Prompt
Here the job is to print only the lines from the one containing "Where should I click to: Toggle" to the end of the entries, both included, exactly as they stand, with pictures excluded.

Excerpts from a dataset:
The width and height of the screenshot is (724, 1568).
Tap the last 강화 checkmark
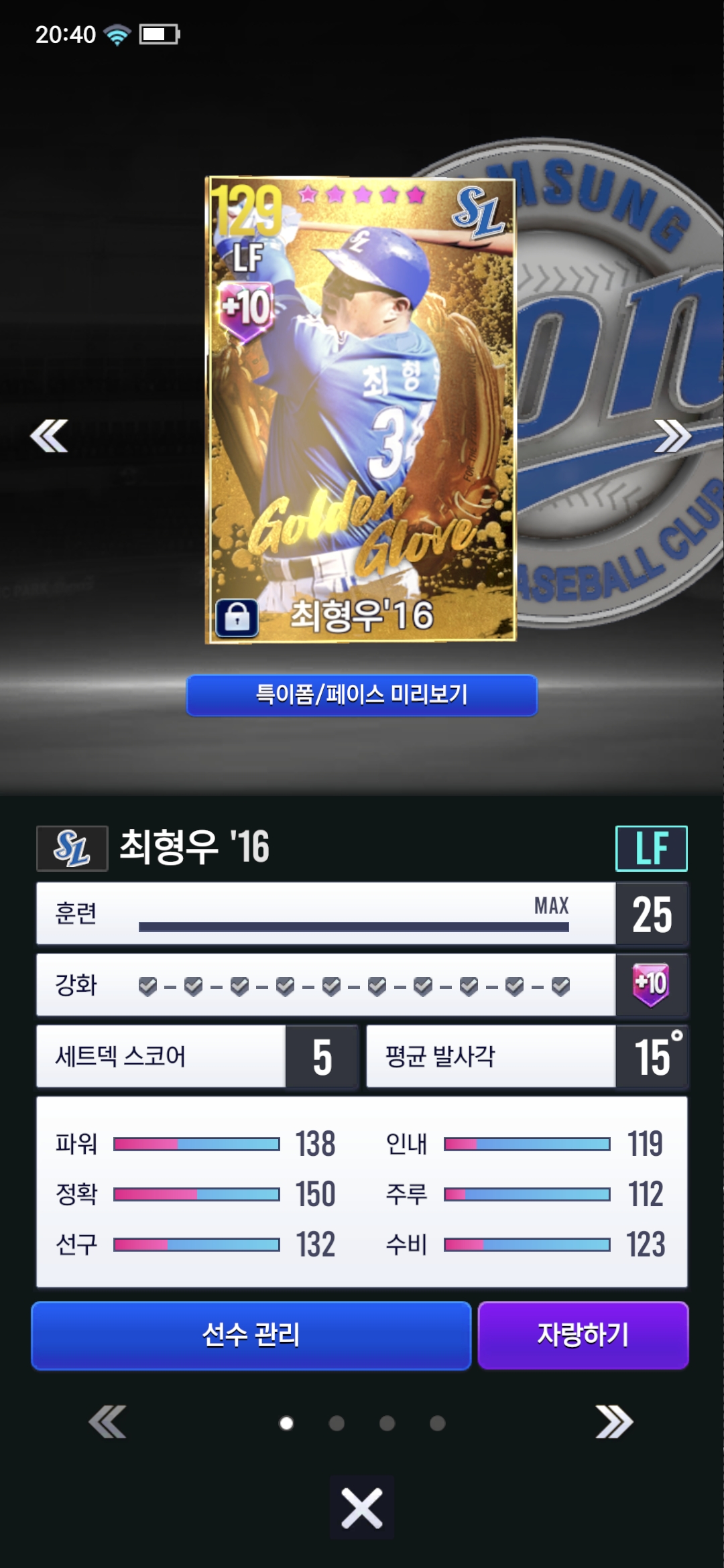point(560,986)
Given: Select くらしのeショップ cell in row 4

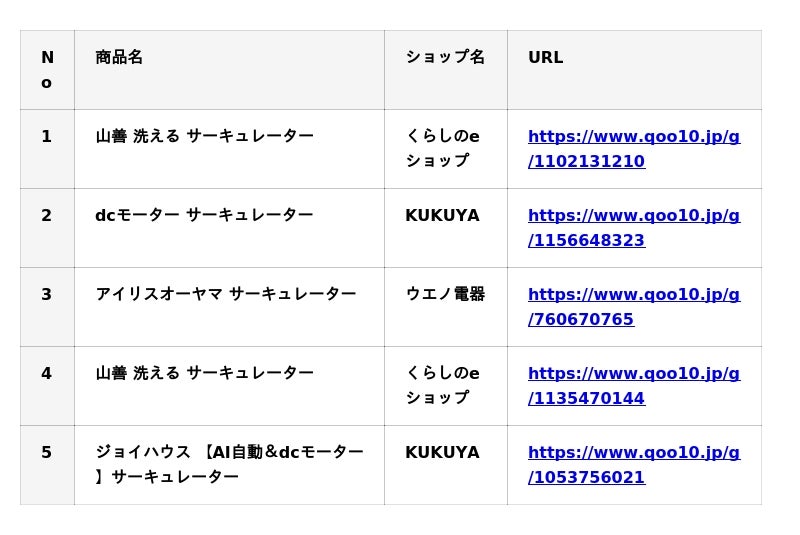Looking at the screenshot, I should pos(442,386).
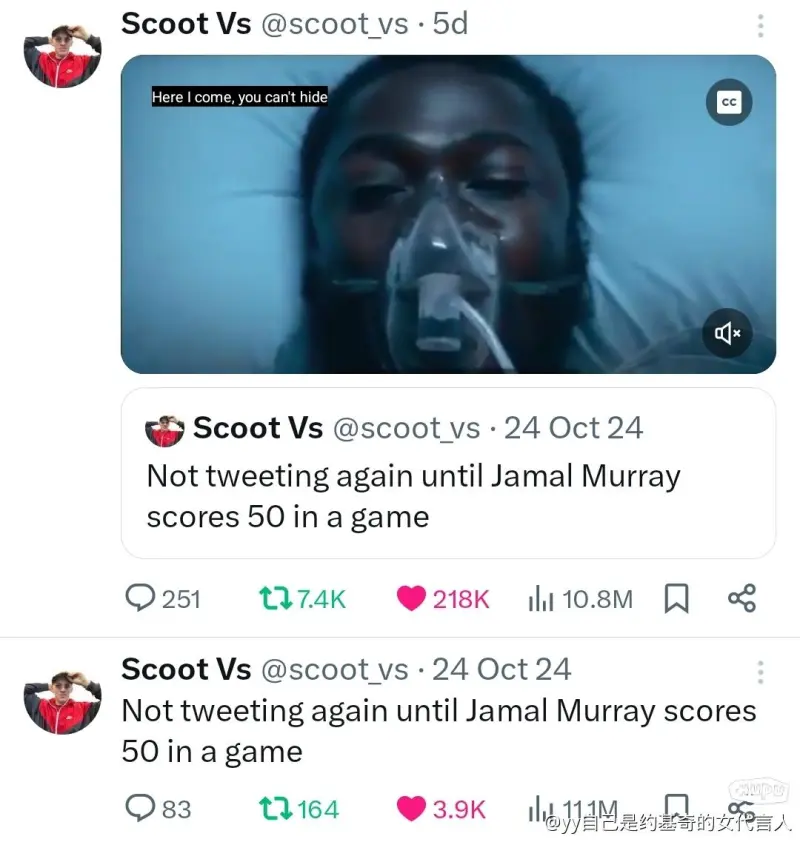Open Scoot Vs profile picture on top tweet
Image resolution: width=800 pixels, height=842 pixels.
point(62,55)
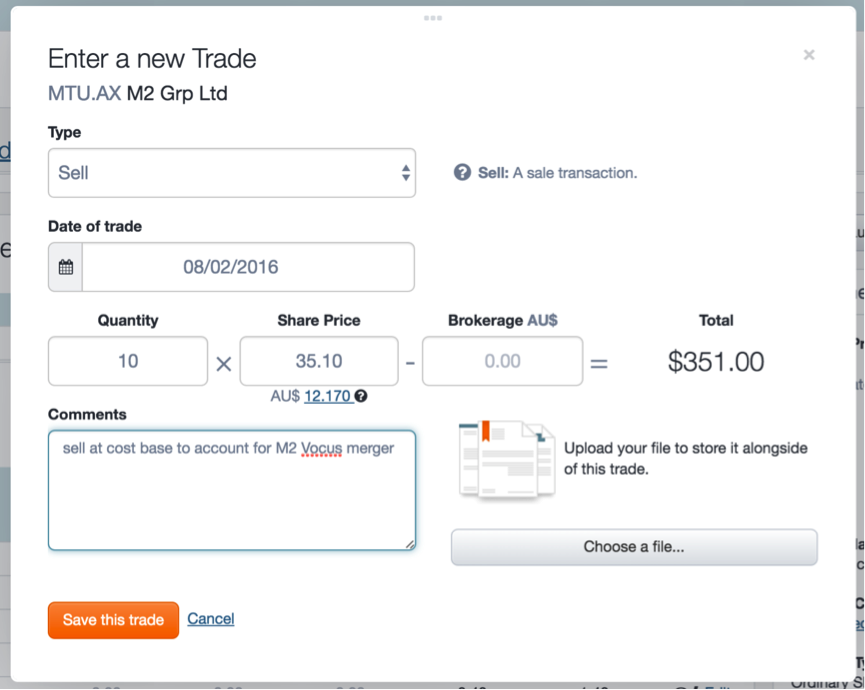Select the Share Price field showing 35.10
The width and height of the screenshot is (865, 690).
pos(318,361)
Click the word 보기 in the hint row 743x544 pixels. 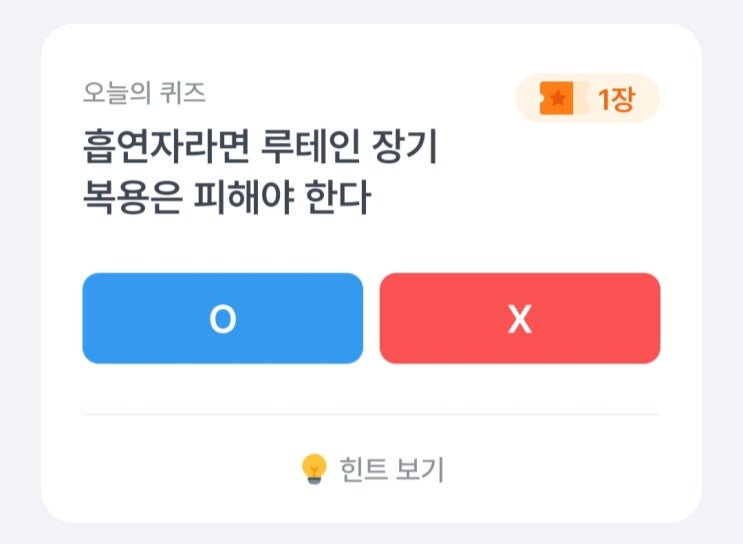[421, 468]
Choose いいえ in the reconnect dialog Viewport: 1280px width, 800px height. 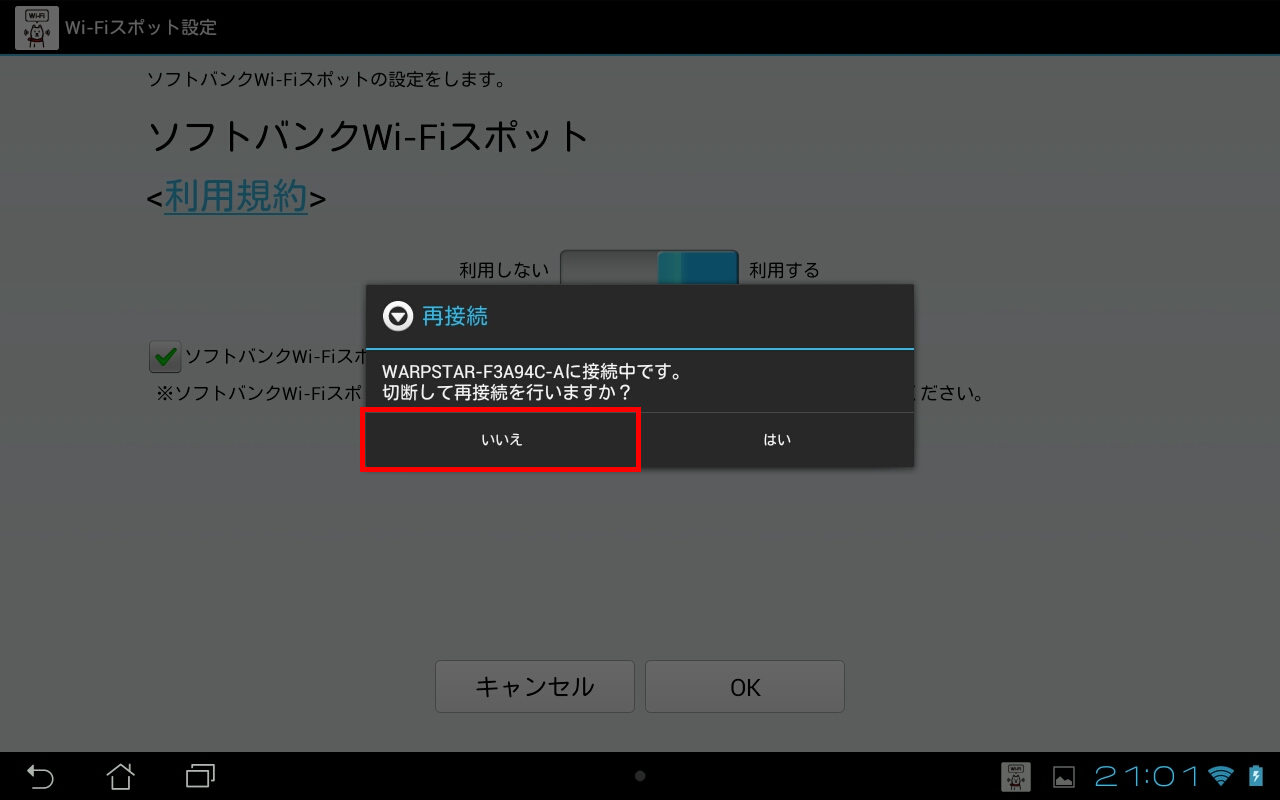tap(501, 440)
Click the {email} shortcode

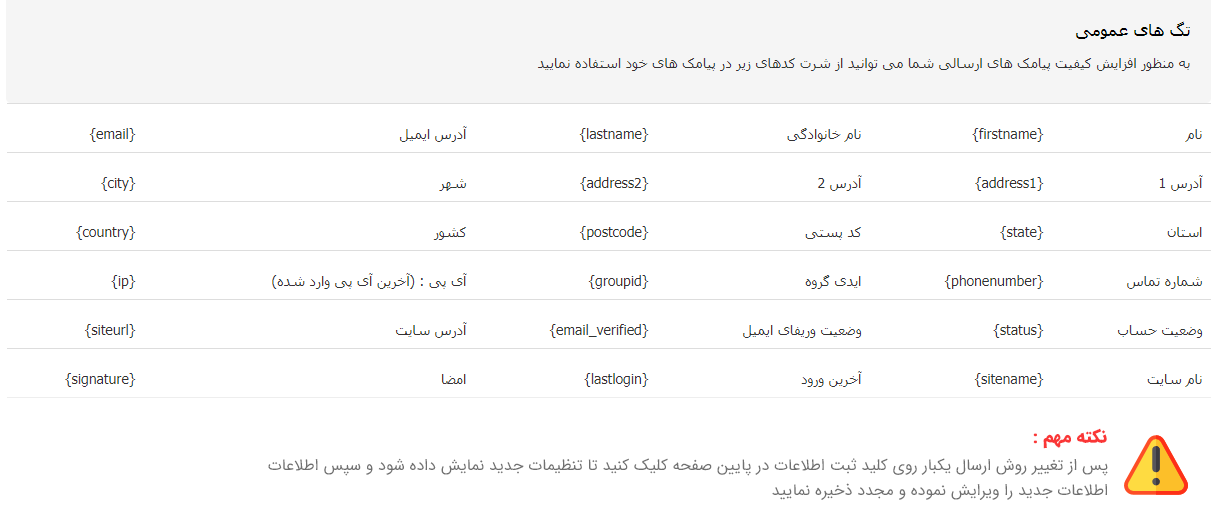pyautogui.click(x=112, y=134)
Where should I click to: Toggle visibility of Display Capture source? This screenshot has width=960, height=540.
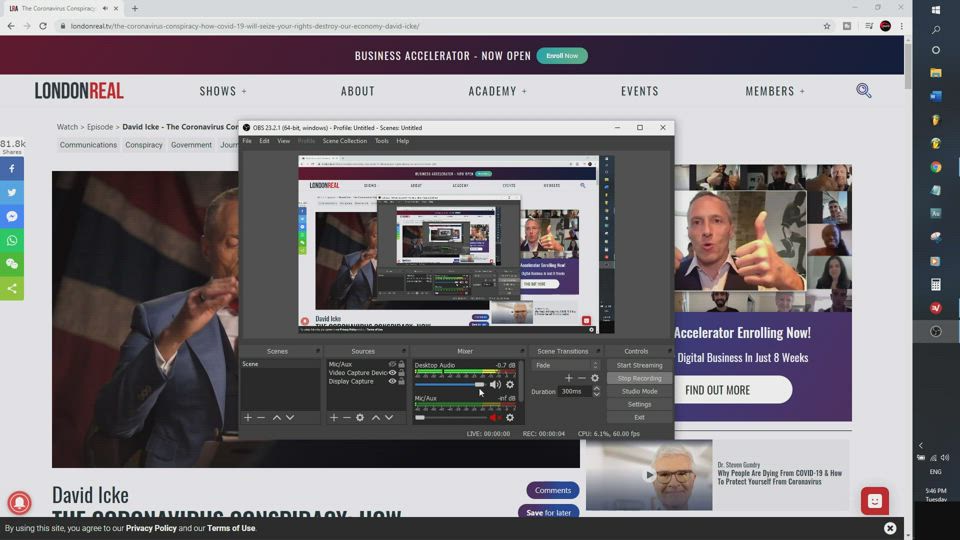392,381
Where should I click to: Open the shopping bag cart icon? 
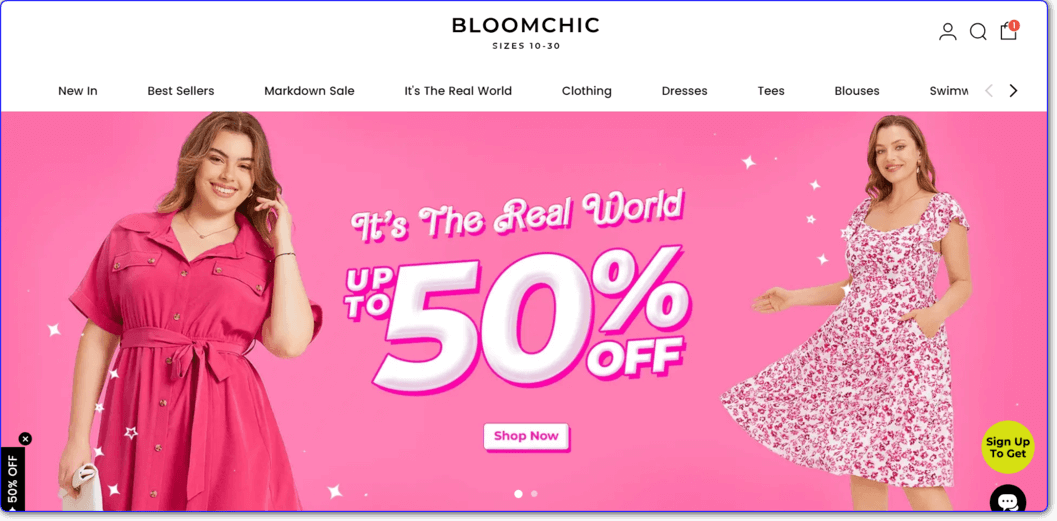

Task output
Where should I click to: Toggle visibility of Display Capture source? This screenshot has width=960, height=540.
392,381
Where should I click to: Open the shopping bag cart icon? 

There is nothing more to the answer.